A etapa de modelagem foi outro desafio. Diferente dos problemas tradicionais de classificação, regressão e clusterização, a modelagem para otimização tem como objetivo desmembrar os efeitos de cada variável nos resultados. Para esse tipo de problema, o resultado esperado é uma equação que descreva o comportamento da variável em questão, possibilitando assim simular os resultados para cada situação. Além dos desafios da modelagem, a parte da otimização foi um universo à parte. Diferente de outros problemas clássicos de otimização, a solução adotada aqui precisou ser feita em duas etapas: uma etapa de otimização local, onde buscam-se as melhores soluções por canal de mídia, assim como uma etapa de otimização global, onde busca-se o melhor resultado total. Embora seja simples de entender, é um processo complexo e demorado, visto que o otimizador busca não só a melhor distribuição entre os canais de mídia abordados, mas também a melhor forma de aplicar os investimentos por canal ao longo do tempo. E antes que me pergunte, sim! A parte do otimizador foi tema do TCC de um grande amigo que trabalhou junto comigo (falarei disso em breve).
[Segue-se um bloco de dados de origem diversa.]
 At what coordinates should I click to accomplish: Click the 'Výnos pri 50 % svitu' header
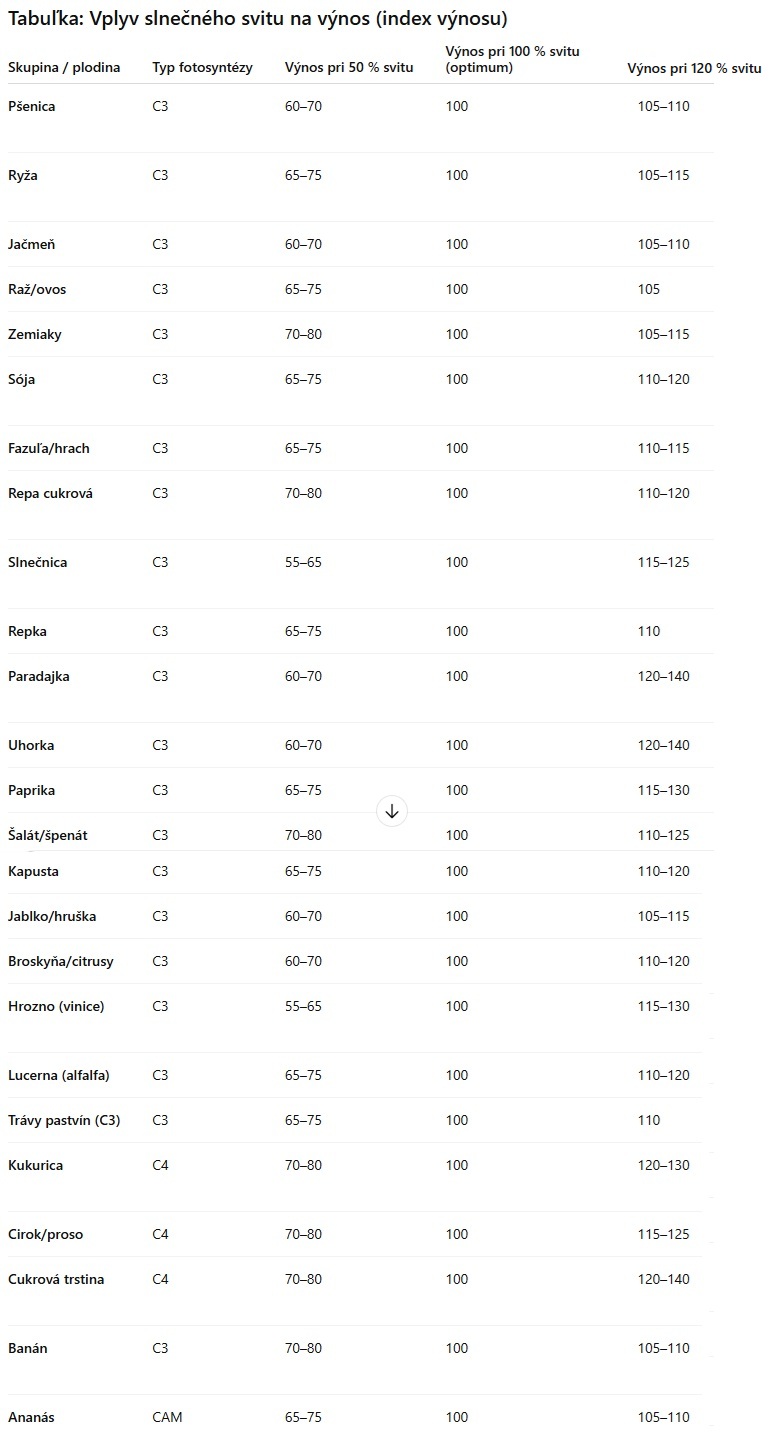click(349, 68)
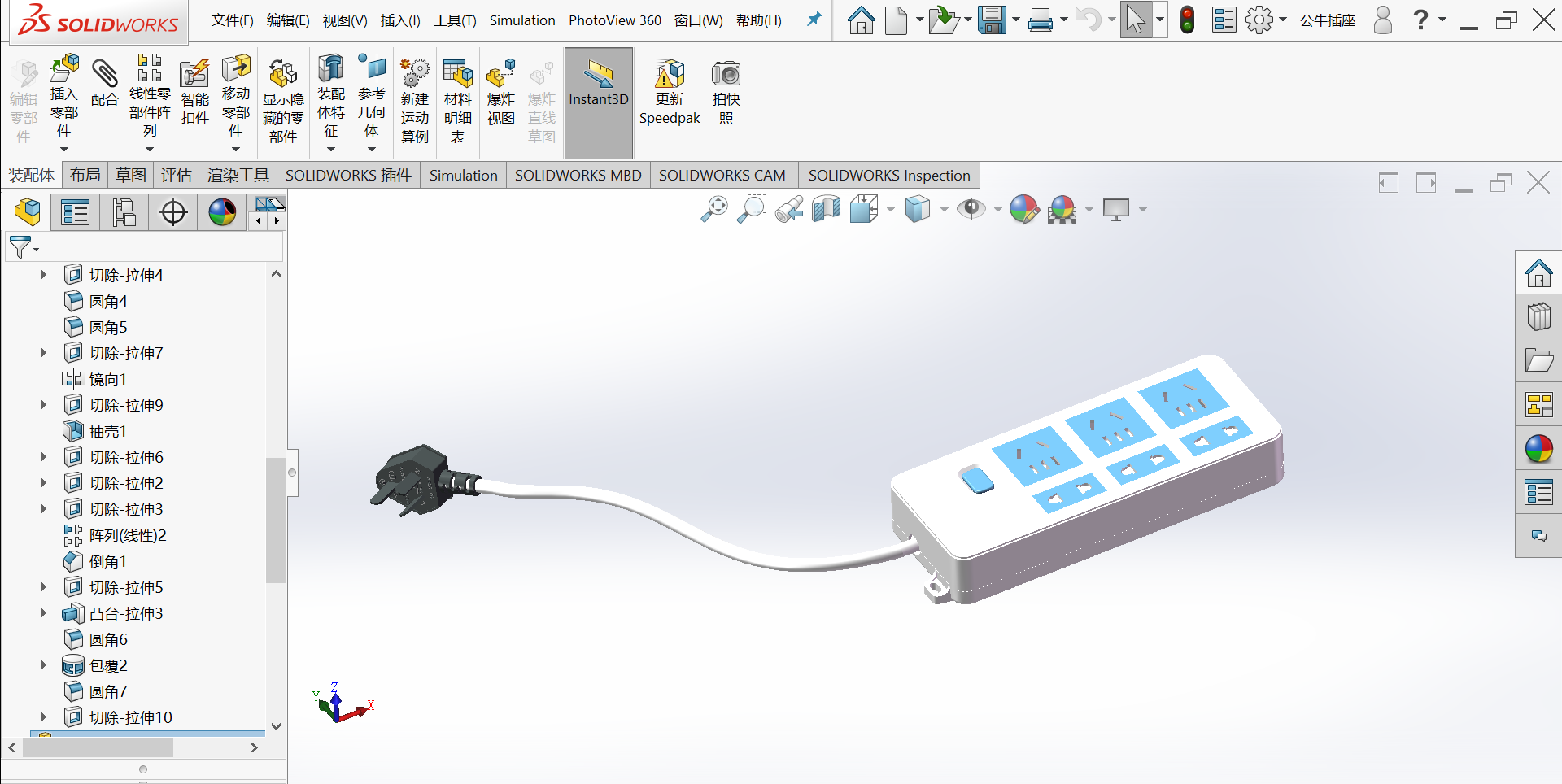Expand the 切除-拉伸4 tree node
Image resolution: width=1562 pixels, height=784 pixels.
click(44, 275)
Em resumo, eu enxergo esse projeto como um ponto importante da minha carreira. Ele não só me trouxe um mar de conhecimento, como me permitiu gerenciar e executar um projeto de ponta a ponta. Quase todas as etapas da metodologia CRISP-DM foram abordadas aqui. Foram dias de planejamento, pesquisa, adaptação, implementação e teste. Sem dúvidas, foi incrível fazer parte da idealização e realização desse projeto.
Quanto ao que eu falei anteriormente, um cientista de dados que participou do desenvolvimento do projeto decidiu apresentar nossa solução à comunidade científica. O desenvolvimento do otimizador virou tema de TCC (MBA) e deu origem a um artigo científico, no qual eu sou co-autor. O artigo intitulado Differential Evolution Framework for Budget Optimization in Marketing Models with Saturation and Adstock Effects foi aprovado no evento 11th International Conference on Information Technology and Quantitative Management, realizado pela Procedia Computer Science, e será publicado em breve.
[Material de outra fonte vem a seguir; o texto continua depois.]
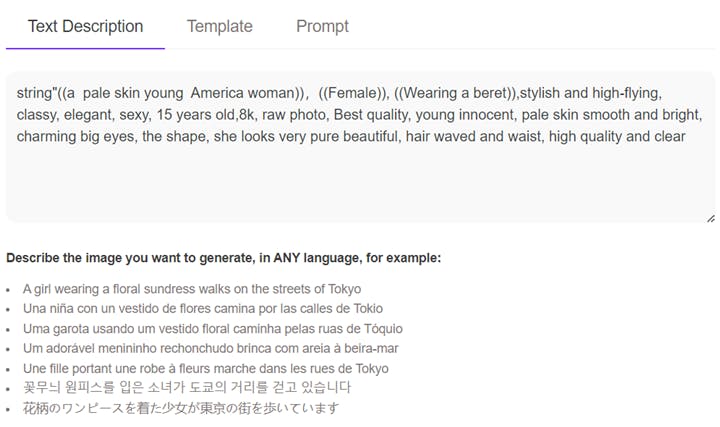Click empty space below the description text
Viewport: 720px width, 427px height.
pos(360,185)
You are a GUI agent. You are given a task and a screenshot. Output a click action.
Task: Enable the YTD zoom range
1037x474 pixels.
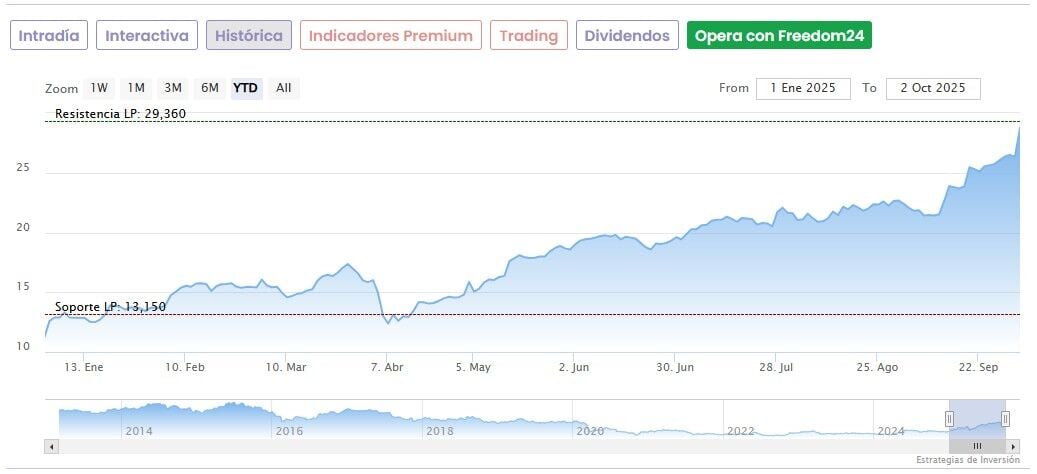(245, 88)
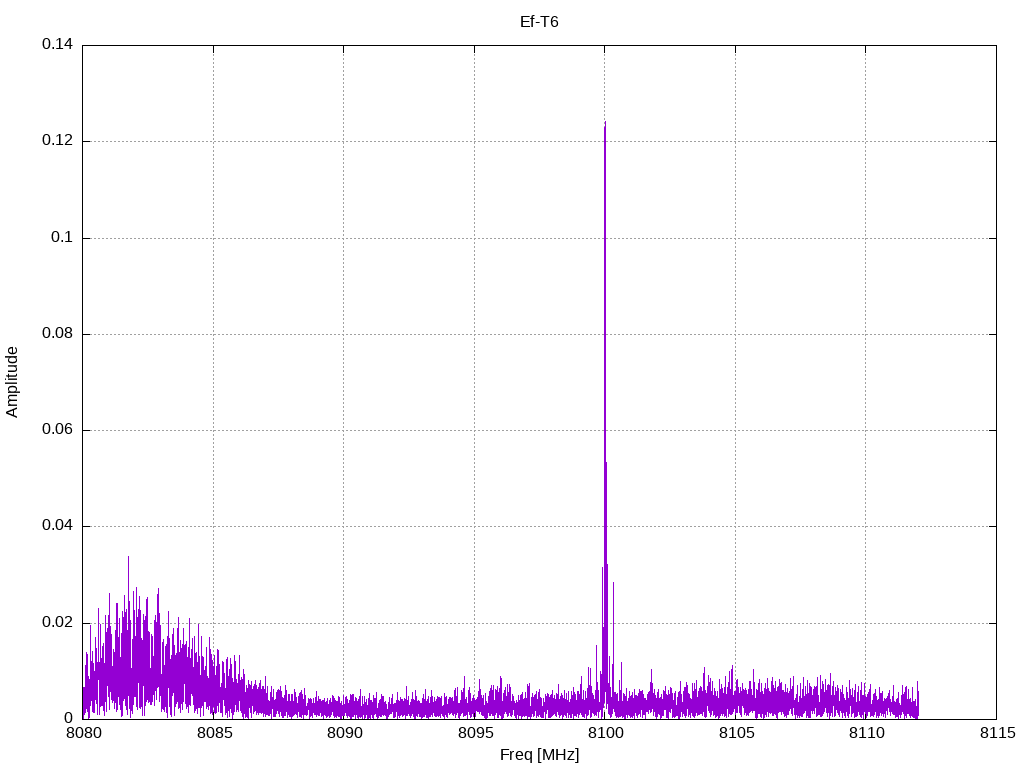Screen dimensions: 1024x768
Task: Select the 0.06 y-axis tick label
Action: (x=57, y=430)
- Que conselhos você daria para quem está pensando em fazer uma transição de carreira semelhante?
Meu conselho é acreditar e lutar por isso. A transição de carreira é assustadora e desafiadora. Você é obrigado a sair da zona de conforto, precisa estudar muito e se colocar à prova inúmeras vezes. Mesmo quando você se acha apto a concorrer por uma vaga na área, enfrenta a enorme muralha dos processos seletivos. É desesperador você ter se preparado tanto e só precisar de uma oportunidade para mostrar o que sabe, mas simplesmente não ser nem ao menos chamado para conversar, para mostrar o que você sabe.
Você depende mais da sorte do que do seu esforço, e isso é extremamente frustrante. Sei que dá vontade de desistir, chorar, voltar para a sua zona de conforto. Você muitas vezes vai se questionar se seu esforço foi em vão ou pensar em desistir. Sei que você vai se sentir encurralado, estagnado, sem vontade de levantar da cama pela manhã. Mas quero que você saiba: você não está sozinho.
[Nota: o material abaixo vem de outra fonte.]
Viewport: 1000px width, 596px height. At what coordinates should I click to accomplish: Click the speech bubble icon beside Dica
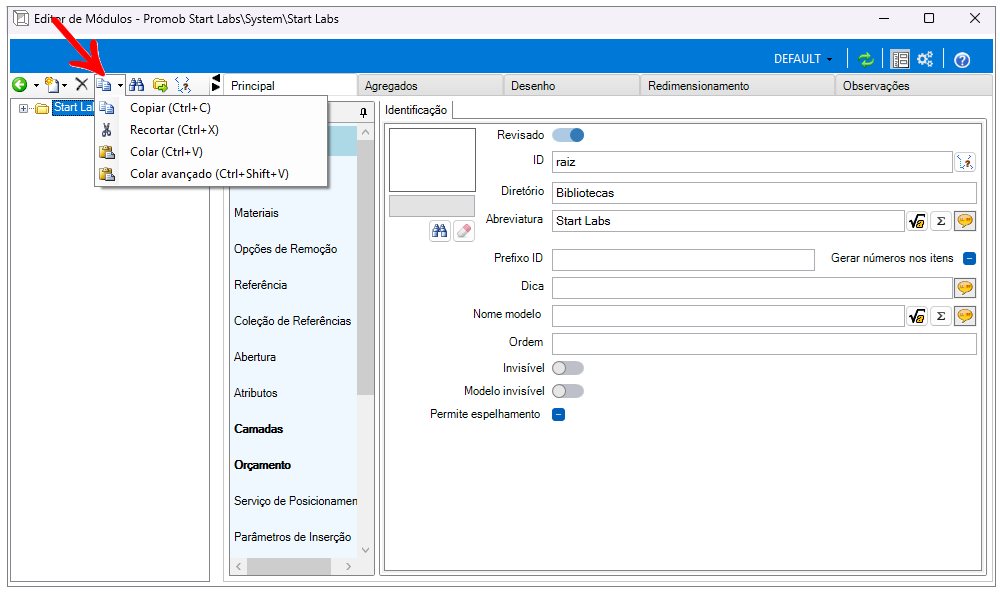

Não se trata de você, da sua formação ou do seu esforço. Não se trata de você não ter dado duro o suficiente, não ter feito os cursos X, Y, Z ou não ter participado de determinado evento. Infelizmente, se trata de sorte. Será necessário passar por isso e enfrentar ansiedade, depressão, síndrome do impostor, fome emocional e outras coisas do tipo. Mas eu garanto pra você, é possível! Não desanime e não desista, uma hora dá certo.
Como cientista de dados, meu conselho é: quando um evento é muito improvável de acontecer, o segredo é aumentar o número de tentativas. Eventualmente, o resultado esperado vem! Não desista, continue estudando e bata na porta até que alguém abra para você.